SUPPLIED DATA →
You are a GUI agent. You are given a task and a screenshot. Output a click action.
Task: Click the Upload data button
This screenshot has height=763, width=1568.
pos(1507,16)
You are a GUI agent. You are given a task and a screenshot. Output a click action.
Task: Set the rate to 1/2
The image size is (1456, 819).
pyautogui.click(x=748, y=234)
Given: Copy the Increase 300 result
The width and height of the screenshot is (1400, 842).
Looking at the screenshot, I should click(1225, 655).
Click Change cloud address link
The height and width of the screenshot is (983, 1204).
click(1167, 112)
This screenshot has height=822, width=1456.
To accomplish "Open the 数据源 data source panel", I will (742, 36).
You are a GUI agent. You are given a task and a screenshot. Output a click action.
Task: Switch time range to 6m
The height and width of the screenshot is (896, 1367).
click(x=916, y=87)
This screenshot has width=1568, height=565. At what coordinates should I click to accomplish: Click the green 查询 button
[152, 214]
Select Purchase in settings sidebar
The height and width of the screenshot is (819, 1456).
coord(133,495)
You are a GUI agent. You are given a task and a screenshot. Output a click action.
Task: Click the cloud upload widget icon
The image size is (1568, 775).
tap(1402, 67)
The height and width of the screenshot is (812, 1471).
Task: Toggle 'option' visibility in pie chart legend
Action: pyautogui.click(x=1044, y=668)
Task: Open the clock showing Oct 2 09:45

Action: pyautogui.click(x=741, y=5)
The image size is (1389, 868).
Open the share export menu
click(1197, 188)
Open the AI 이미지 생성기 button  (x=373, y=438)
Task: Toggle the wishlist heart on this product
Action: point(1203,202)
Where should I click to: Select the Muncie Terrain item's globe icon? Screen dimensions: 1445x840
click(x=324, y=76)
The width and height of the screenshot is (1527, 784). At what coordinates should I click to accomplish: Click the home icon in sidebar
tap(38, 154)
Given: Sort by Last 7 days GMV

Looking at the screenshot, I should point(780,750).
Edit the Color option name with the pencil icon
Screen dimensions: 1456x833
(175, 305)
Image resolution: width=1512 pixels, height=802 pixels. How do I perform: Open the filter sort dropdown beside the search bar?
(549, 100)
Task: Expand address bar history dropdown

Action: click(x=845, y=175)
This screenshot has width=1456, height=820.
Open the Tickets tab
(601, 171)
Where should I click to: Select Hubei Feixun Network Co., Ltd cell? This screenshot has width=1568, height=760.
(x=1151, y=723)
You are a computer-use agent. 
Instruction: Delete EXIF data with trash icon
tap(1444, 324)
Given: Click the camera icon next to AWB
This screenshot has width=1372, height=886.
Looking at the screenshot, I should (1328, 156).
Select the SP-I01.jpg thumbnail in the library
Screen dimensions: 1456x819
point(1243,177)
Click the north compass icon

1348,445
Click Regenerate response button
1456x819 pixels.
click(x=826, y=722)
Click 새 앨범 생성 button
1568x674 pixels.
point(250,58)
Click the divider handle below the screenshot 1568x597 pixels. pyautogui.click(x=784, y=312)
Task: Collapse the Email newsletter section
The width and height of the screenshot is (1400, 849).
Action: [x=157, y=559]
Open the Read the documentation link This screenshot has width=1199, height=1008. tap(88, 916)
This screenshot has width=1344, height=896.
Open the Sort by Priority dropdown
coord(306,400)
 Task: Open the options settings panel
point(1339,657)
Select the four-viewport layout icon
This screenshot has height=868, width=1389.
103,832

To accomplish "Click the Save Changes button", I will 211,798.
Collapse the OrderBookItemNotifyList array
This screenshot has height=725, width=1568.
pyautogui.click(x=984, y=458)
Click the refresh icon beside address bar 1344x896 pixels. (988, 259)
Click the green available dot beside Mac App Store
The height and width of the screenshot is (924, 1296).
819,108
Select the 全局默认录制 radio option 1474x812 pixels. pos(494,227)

TASK STATEMENT →
Every line from the one holding "This screenshot has width=1344, height=896." through the final line of the listing must be echoed exactly; leave out all other lines.

WRITTEN RESPONSE →
This screenshot has width=1344, height=896.
Open the Sort by Priority dropdown
coord(306,400)
 Task: Open the options settings panel
point(1339,657)
Select the four-viewport layout icon
This screenshot has height=868, width=1389.
103,832

To accomplish "Click the Save Changes button", I will 211,798.
Collapse the OrderBookItemNotifyList array
This screenshot has height=725, width=1568.
pyautogui.click(x=984, y=458)
Click the refresh icon beside address bar 1344x896 pixels. (988, 259)
Click the green available dot beside Mac App Store
The height and width of the screenshot is (924, 1296).
819,108
Select the 全局默认录制 radio option 1474x812 pixels. pos(494,227)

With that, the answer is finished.